Celebro la decisión de nuestros representantes, que muchas veces ceden a las presiones del establishment, pero esta vez han querido oír a las minorías discriminadas y a los que creemos en un país para TODOS y TODAS, que a mi entender somos mayoría hoy, pese a que reconozco lo relativo del valor de la construcción de mayorías en términos de opinión pública, que generalmente son solo instantáneas de la historia absolutamente dinámicas.
Lo cierto es que cada encuesta que se hacía vía web daba una mayoría por el sí al matrimonio igualitario, con pocas excepciones.
Hasta el diario "La Nación", al que nadie en su sano juicio puede calificar de progresista, realizó una encuesta y el resultado fue una clara mayoría por el sí.
Sus detractores no obstante, no se han quedado quietos, e impulsan un debate posterior que pretende al menos hacer pagar un costo político al oficialismo, pese a que la iniciativa fue de una legisladora socialista y motorizada por las organizaciones que defienden los derechos de los homosexuales.
El Gobierno Nacional ha adherido a esta ley con mucha fuerza, tornándose su aprobación una política de Estado, y eso es lo que no se le perdona desde sectores eclesiásticos.
Son notorias las dificultades que tuvieron los sectores religiosos que se oponen a la norma, para movilizar gente.
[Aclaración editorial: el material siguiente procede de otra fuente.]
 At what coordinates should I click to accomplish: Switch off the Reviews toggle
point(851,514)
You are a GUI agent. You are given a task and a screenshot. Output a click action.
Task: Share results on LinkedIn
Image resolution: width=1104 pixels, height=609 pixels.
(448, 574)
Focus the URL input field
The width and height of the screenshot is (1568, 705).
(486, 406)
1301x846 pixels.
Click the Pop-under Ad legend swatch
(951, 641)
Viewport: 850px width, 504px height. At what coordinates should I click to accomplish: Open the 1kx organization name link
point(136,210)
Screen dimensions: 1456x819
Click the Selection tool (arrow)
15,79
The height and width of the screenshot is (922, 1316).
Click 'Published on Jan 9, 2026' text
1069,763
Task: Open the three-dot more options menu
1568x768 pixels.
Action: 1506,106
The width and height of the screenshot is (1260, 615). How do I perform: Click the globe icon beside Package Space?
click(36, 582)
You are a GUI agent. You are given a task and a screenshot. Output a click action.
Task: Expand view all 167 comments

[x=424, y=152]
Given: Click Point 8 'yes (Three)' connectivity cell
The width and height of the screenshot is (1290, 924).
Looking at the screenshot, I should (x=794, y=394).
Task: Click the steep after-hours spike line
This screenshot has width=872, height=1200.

Pueden reunir decenas de miles de personas en sus procesiones, pero apenas unos cientos para oponerse a la iniciativa que finalmente se convirtió en ley de la Nación.
La "guerra santa" de Bergoglio acaso fue el ataúd de Herminio, ya que no cayó bien siquiera en la oposición más furiosamente anti K. Uno a uno han querido "despegarse" de las afirmaciones de "quien debiera ser nuestro pastor" como dijo un Senador opositor.
La esposa del vicegobernador de Formosa, Floro Eleuterio Bogado, acusó a los obispos de "herir el sentimiento religioso de la gente", antes de votar en contra de la iniciativa por considerarla "una maniobra de distracción" del Gobierno. No quedó claro si con la cuestión de fondo estaba de acuerdo o en desacuerdo, pero priorizó al parecer su nuevo alineamiento con el antikirchnerismo, estrenado durante la votación de la Ley de Medios.
Otro medio que tampoco sufrirá la injusticia de que se lo acuse de progresista, el diario "Ámbito Financiero", titulaba una nota "Bergoglio enredó más al Senado" y hacía incluso una acusación directa al Cardenal cuando afirmaba "cuando todo parecía indicar que la oposición a ese proyecto ganaba número suficiente para imponer en el recinto del Senado el rechazo al proyecto, declaraciones como las del cardenal Jorge Bergoglio volvieron a replantear la posición de muchos senadores".
En fin, atrás quedaron las audiencias semipúblicas motorizadas por la Senadora Negre de Alonso, que estalló de furia cuando uno de los participantes de la que se realizó en Corrientes, ironizó llamándolos "padres de la patria" a los legisladores que habían votado por ese "mamarracho" que según su visión representaba la media sanción de la Cámara de Diputados. No dijo nada sin embargo, cuando otro de los que se oponía a la iniciativa, tuvo expresiones pocos felices acerca de una ex-alumna que abogó por la aprobación de la norma.
Argentina se inscribe entre los países más avanzados en términos de inclusión, en lo que refiere al menos a la diversidad sexual. Es el décimo en el mundo con matrimonio igualitario y el primero en Latinoamérica.
Habrá que seguir trabajando en esta y otras áreas, donde hasta no hace mucho existía una fuerte discriminación, pero no podemos menos que sentirnos reconfortados, porque el avance logrado hasta aquí es un logro inconmensurable.